So ask yourself: If a party doesn’t care about the state of the nation when the other party is in power, and it knows that its opposition suffers when bad things happen, what is its optimal political strategy? The answer, obviously, is that it should do what it can to make bad things happen.
Sometimes the sabotage strategy is almost naked. Consider Ron DeSantis, governor of Florida. DeSantis has done everything he can to prevent an effective response to the latest pandemic wave — trying to block mask and vaccine requirements, even by private businesses. Yet this hasn’t stopped him from blaming President Biden for failing to end Covid.
And now comes the debt crisis. Nobody has ever accused McConnell of being stupid. He knows quite well just how disastrous failing to raise the debt limit could be. But the disaster would occur on Biden’s watch. And from his point of view, that’s all good.
That is correct.
But you will notice that McConnell has said that they will vote to fund the government separately:
Speaking before the vote Monday, Senate Minority Leader Mitch McConnell, R-Ky., reiterated that Republicans would vote for a short-term funding bill that does not raise the debt ceiling.
Government shutdowns do not go well for Republicans. I suspect that’s because everyone knows they are the ones who are hostile to government so most people just assume they are the ones who want to shut it down. He’s wary of that. But anything else he’s more than happy to blame Biden for and then happily run on Democratic failure.

*-*-*

Exercise -
Could you reproduce the commentary on partisan sabotage and the debt limit word for word?

Extracted records -
*-*-*

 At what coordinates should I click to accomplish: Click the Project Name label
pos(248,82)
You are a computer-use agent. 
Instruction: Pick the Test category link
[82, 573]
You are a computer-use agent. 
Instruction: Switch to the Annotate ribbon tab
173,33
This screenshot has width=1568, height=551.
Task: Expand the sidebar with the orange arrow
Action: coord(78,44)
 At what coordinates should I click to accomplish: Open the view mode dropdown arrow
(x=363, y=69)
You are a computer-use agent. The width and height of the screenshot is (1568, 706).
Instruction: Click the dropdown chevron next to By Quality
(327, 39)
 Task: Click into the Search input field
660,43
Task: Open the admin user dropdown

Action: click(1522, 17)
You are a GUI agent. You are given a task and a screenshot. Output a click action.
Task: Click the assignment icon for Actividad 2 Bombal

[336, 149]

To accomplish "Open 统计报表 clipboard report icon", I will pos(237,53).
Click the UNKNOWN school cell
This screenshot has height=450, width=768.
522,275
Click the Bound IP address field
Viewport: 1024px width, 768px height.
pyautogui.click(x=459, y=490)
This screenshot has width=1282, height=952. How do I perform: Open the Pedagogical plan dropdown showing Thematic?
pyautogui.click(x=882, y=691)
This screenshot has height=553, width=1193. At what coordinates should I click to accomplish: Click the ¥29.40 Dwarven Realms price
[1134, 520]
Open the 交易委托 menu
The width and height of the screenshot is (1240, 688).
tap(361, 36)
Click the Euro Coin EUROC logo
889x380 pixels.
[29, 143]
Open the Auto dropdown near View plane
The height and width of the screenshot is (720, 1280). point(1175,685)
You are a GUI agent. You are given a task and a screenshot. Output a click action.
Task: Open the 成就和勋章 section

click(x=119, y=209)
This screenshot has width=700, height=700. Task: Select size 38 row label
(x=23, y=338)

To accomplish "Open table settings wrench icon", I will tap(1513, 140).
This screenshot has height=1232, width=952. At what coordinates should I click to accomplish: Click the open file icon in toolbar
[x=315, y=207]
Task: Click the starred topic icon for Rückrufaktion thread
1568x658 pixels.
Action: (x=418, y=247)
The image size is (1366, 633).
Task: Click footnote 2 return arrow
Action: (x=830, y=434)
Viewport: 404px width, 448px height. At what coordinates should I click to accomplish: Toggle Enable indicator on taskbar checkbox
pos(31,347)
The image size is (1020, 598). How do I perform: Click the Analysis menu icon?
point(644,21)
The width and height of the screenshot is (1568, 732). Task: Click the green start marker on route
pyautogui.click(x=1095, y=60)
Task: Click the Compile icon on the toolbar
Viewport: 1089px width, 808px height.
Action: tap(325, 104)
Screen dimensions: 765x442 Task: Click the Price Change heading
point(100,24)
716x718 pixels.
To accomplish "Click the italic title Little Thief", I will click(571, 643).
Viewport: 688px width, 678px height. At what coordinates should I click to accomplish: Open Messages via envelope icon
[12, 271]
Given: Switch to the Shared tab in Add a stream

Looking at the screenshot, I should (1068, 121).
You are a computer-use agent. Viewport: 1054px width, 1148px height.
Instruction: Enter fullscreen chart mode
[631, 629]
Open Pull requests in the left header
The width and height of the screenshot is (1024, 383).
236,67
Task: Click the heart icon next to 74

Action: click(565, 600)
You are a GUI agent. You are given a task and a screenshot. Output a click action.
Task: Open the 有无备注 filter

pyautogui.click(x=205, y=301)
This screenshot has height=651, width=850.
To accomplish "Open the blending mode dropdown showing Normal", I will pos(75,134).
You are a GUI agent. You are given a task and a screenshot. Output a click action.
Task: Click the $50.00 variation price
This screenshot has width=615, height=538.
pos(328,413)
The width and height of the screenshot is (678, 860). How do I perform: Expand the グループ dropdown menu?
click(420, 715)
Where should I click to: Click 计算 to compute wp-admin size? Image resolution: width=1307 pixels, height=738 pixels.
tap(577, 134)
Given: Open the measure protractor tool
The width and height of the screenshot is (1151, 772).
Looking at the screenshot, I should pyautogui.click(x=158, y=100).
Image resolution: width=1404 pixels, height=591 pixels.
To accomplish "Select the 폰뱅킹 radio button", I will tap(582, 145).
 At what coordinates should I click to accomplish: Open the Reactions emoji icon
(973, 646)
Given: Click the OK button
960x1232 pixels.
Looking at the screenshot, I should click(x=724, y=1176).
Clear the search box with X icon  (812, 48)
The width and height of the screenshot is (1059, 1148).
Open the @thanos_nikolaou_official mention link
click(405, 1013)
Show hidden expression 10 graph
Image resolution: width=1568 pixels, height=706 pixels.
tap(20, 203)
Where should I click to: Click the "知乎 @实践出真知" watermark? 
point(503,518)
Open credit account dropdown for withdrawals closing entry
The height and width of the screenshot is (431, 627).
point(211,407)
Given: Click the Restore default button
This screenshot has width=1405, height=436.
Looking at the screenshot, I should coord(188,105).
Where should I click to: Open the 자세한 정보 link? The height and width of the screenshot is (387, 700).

*-*-*

Exercise solution -
So ask yourself: If a party doesn’t care about the state of the nation when the other party is in power, and it knows that its opposition suffers when bad things happen, what is its optimal political strategy? The answer, obviously, is that it should do what it can to make bad things happen.
Sometimes the sabotage strategy is almost naked. Consider Ron DeSantis, governor of Florida. DeSantis has done everything he can to prevent an effective response to the latest pandemic wave — trying to block mask and vaccine requirements, even by private businesses. Yet this hasn’t stopped him from blaming President Biden for failing to end Covid.
And now comes the debt crisis. Nobody has ever accused McConnell of being stupid. He knows quite well just how disastrous failing to raise the debt limit could be. But the disaster would occur on Biden’s watch. And from his point of view, that’s all good.
That is correct.
But you will notice that McConnell has said that they will vote to fund the government separately:
Speaking before the vote Monday, Senate Minority Leader Mitch McConnell, R-Ky., reiterated that Republicans would vote for a short-term funding bill that does not raise the debt ceiling.
Government shutdowns do not go well for Republicans. I suspect that’s because everyone knows they are the ones who are hostile to government so most people just assume they are the ones who want to shut it down. He’s wary of that. But anything else he’s more than happy to blame Biden for and then happily run on Democratic failure.